### Collected data
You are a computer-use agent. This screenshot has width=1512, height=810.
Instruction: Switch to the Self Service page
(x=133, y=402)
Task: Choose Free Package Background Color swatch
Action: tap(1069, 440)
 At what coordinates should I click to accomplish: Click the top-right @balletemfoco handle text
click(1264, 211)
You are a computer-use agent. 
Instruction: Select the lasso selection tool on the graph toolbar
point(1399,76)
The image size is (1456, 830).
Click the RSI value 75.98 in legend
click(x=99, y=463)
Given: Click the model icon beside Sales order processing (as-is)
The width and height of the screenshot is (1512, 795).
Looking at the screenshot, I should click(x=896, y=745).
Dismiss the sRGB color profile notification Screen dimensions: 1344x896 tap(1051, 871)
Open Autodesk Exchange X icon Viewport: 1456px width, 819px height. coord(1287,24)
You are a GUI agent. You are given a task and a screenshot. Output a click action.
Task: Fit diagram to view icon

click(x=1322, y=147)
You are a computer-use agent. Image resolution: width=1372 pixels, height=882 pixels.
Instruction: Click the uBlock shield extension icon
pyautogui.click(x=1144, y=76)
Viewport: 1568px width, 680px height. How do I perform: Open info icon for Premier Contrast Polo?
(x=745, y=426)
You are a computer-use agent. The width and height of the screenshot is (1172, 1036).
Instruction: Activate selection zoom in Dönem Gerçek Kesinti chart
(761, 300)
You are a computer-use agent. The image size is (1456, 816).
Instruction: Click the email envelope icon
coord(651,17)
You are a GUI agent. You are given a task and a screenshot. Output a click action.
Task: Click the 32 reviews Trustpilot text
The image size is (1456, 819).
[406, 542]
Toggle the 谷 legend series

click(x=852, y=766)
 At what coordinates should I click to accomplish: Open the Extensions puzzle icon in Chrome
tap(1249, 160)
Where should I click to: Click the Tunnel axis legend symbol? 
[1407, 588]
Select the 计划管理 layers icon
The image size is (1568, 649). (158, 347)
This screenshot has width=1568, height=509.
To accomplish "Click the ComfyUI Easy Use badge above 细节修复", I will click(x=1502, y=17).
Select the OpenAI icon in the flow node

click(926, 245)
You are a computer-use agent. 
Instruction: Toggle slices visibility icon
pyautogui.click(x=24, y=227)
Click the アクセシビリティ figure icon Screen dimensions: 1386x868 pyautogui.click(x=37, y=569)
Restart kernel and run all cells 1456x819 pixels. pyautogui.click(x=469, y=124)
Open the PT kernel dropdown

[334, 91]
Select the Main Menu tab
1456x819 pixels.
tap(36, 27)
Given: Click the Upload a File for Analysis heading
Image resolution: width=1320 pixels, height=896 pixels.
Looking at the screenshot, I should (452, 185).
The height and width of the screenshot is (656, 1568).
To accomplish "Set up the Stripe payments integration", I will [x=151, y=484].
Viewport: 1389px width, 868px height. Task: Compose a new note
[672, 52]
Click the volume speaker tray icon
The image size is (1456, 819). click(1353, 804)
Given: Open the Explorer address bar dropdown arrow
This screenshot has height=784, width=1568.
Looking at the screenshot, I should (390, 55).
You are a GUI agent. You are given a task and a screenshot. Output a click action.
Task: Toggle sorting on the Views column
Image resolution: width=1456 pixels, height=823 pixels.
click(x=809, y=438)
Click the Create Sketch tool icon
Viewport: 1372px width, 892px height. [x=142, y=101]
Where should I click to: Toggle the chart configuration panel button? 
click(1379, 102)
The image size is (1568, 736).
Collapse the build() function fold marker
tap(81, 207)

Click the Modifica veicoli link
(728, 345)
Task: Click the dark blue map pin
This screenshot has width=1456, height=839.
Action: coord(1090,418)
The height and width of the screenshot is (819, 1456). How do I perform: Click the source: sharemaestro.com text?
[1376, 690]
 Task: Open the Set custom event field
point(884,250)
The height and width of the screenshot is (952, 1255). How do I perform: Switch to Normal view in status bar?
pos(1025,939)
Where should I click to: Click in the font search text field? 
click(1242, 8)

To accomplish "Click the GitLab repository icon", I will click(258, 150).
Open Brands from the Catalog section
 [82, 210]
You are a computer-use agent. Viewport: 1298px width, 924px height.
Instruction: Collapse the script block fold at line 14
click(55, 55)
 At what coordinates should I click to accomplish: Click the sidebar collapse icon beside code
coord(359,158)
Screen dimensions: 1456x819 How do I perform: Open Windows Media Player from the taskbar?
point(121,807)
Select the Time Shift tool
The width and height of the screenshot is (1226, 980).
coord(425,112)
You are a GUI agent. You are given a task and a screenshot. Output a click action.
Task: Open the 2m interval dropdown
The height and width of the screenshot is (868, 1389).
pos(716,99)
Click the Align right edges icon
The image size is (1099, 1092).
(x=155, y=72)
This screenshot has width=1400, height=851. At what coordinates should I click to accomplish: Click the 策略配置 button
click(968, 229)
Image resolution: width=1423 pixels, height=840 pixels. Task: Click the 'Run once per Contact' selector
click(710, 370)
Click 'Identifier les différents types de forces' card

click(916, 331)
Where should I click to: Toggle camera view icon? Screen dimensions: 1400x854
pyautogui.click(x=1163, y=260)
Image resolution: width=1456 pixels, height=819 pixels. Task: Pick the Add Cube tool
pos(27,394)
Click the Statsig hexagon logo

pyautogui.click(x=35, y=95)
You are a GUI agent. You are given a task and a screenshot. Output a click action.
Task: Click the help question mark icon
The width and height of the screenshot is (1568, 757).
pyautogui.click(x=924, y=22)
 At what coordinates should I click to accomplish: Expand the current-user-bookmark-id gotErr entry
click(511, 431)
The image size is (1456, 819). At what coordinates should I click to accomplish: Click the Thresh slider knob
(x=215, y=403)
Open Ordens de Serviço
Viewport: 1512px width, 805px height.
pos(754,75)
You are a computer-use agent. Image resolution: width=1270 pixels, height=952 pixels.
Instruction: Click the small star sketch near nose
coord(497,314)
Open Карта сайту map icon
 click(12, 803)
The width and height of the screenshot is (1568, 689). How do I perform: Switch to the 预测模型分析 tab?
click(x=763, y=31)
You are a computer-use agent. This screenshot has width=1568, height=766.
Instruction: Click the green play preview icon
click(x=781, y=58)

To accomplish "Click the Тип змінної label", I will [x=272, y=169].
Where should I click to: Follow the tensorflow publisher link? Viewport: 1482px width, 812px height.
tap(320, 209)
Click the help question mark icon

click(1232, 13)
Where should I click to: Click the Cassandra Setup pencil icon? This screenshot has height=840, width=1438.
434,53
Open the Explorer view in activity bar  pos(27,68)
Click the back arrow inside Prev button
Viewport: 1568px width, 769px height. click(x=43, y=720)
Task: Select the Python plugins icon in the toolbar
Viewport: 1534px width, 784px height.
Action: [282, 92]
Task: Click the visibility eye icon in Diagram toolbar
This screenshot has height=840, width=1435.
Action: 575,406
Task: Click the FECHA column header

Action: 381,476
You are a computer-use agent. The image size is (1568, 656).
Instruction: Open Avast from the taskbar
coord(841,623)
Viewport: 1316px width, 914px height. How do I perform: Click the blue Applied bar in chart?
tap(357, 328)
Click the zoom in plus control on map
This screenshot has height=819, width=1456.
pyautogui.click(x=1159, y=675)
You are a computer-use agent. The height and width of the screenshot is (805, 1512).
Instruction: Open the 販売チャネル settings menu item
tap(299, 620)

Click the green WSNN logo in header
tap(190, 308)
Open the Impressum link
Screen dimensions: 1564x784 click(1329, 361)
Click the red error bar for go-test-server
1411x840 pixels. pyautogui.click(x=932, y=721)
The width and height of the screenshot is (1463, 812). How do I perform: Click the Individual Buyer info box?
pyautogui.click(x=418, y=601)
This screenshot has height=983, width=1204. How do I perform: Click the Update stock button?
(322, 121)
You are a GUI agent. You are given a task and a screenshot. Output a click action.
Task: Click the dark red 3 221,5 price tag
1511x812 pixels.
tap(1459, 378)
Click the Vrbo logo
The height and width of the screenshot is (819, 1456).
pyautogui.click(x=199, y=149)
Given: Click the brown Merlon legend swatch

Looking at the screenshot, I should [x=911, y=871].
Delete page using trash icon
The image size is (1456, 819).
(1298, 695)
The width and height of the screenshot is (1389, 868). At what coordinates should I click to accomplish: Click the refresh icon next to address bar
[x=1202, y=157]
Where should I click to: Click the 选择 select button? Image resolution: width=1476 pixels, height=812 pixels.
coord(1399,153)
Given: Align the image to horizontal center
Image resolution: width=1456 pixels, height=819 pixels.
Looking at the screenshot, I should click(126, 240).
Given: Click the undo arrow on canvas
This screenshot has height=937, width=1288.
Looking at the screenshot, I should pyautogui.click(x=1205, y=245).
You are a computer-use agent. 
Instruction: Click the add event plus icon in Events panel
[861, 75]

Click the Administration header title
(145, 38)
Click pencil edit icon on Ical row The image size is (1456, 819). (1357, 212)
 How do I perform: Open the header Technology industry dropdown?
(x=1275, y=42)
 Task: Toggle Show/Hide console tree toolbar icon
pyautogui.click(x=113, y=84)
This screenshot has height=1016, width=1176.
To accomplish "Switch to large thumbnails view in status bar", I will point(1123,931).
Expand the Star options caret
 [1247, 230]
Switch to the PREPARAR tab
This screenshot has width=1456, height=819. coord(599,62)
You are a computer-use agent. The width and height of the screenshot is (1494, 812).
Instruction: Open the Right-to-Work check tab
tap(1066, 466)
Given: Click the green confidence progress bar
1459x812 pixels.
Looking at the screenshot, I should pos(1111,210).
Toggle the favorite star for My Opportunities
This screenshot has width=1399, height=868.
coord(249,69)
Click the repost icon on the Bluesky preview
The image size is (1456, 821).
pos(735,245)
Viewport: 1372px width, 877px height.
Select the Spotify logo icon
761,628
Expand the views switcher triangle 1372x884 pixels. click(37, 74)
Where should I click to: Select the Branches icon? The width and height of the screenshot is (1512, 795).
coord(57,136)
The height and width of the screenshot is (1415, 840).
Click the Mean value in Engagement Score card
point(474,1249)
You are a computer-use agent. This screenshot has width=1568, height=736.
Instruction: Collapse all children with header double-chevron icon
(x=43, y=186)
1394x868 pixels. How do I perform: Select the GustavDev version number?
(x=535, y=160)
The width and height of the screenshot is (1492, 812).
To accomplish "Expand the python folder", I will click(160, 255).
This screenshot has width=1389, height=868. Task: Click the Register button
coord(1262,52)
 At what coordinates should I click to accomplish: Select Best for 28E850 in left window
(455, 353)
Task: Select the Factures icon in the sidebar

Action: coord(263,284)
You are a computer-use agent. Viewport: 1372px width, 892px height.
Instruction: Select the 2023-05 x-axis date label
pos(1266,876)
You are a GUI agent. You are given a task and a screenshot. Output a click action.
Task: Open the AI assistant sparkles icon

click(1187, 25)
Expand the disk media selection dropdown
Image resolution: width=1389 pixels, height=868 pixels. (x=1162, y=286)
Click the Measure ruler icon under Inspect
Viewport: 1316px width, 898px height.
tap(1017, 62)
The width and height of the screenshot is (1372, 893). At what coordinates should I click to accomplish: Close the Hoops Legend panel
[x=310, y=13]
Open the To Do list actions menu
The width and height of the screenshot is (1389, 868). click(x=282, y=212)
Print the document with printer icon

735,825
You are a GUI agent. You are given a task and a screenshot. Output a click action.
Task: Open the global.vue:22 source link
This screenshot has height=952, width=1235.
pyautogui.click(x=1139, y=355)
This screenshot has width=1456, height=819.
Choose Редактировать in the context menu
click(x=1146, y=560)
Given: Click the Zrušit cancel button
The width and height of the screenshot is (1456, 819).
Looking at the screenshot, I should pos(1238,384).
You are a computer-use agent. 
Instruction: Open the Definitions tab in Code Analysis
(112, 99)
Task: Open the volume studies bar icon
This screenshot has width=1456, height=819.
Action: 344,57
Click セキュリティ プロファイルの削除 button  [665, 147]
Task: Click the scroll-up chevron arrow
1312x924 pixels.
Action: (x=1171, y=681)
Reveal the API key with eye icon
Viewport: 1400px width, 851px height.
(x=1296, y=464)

### Exercise instructions
Give an exact reproduction of the lines from the one with "Choose Редактировать in the context menu" to the final line of the entries, including both.

### Answer
Choose Редактировать in the context menu
click(x=1146, y=560)
Given: Click the Zrušit cancel button
The width and height of the screenshot is (1456, 819).
Looking at the screenshot, I should pos(1238,384).
You are a computer-use agent. 
Instruction: Open the Definitions tab in Code Analysis
(112, 99)
Task: Open the volume studies bar icon
This screenshot has width=1456, height=819.
Action: 344,57
Click セキュリティ プロファイルの削除 button  [665, 147]
Task: Click the scroll-up chevron arrow
1312x924 pixels.
Action: (x=1171, y=681)
Reveal the API key with eye icon
Viewport: 1400px width, 851px height.
(x=1296, y=464)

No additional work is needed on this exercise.